■ Exercise directions ■
Please restate the records that follow word for word, omitting any images.

□ □ □ □ □

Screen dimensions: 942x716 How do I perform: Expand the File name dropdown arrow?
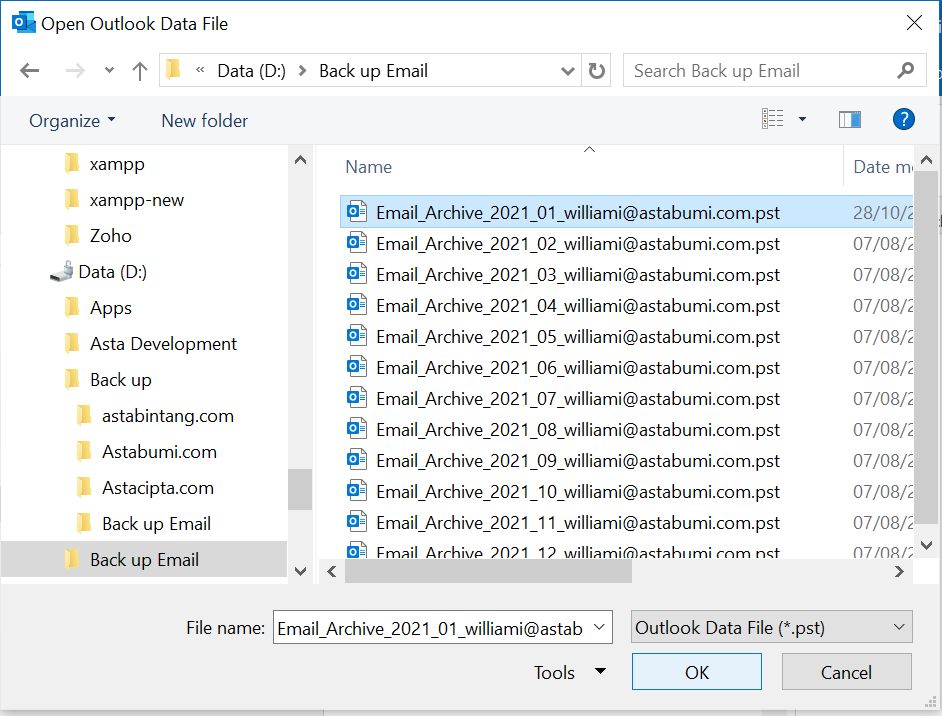coord(600,628)
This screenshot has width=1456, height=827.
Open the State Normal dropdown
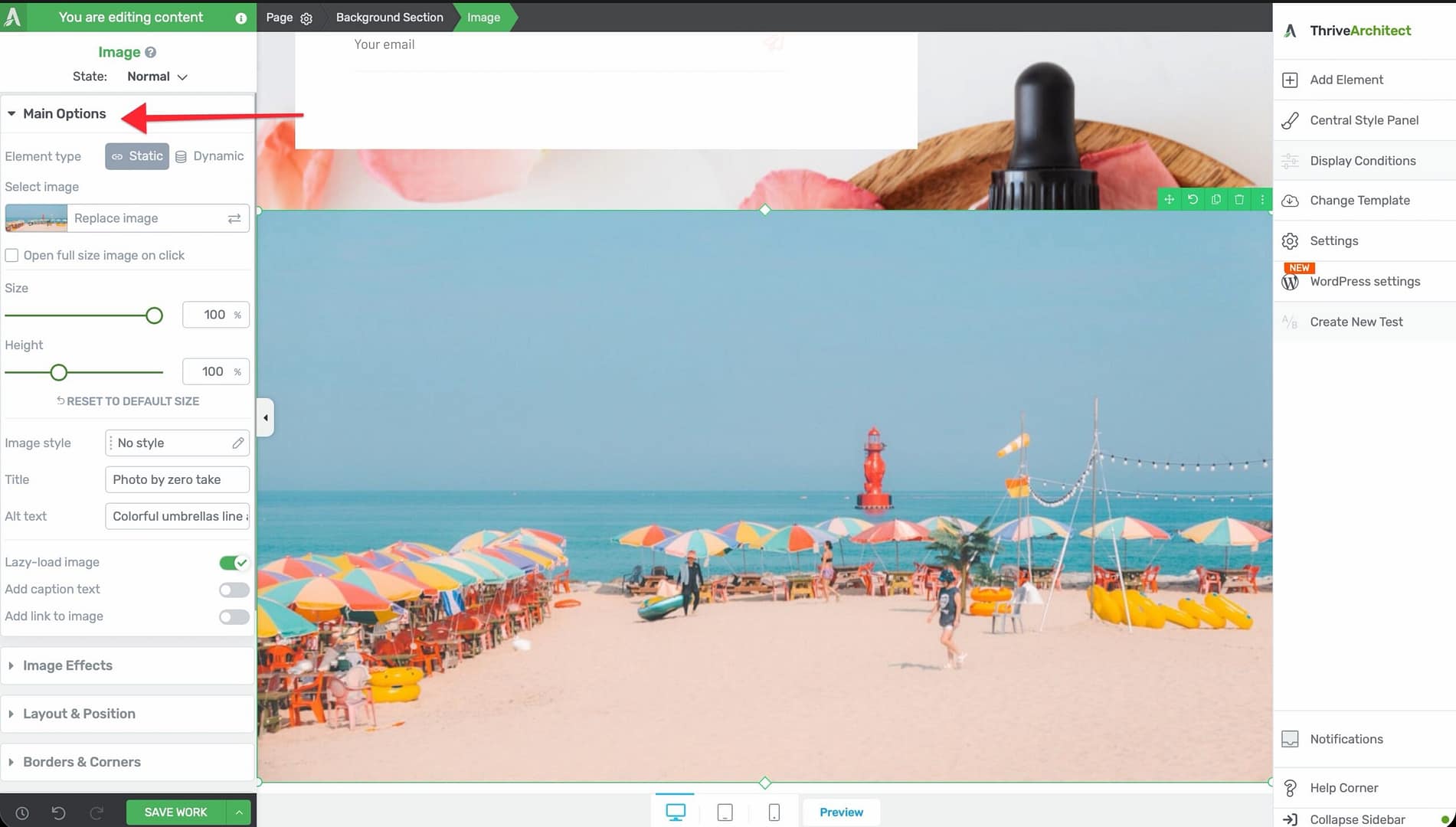tap(157, 77)
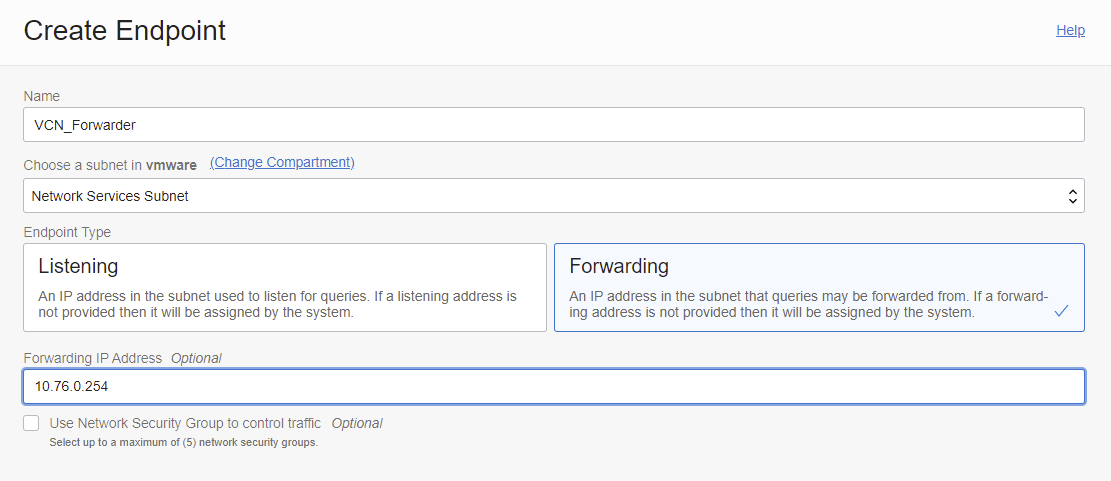Click the bold vmware compartment name
Screen dimensions: 1111x481
coord(171,164)
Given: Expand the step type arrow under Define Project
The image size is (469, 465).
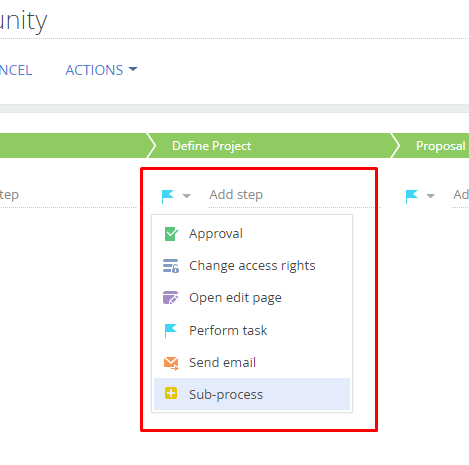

□ □ □ □ □

■ Task response ■
Screen dimensions: 942x716 How do I perform: Expand the File name dropdown arrow?
coord(600,628)
This screenshot has width=1456, height=827.
Open the State Normal dropdown
tap(157, 77)
Click the bold vmware compartment name
Screen dimensions: 1111x481
coord(171,164)
Given: Expand the step type arrow under Define Project
The image size is (469, 465).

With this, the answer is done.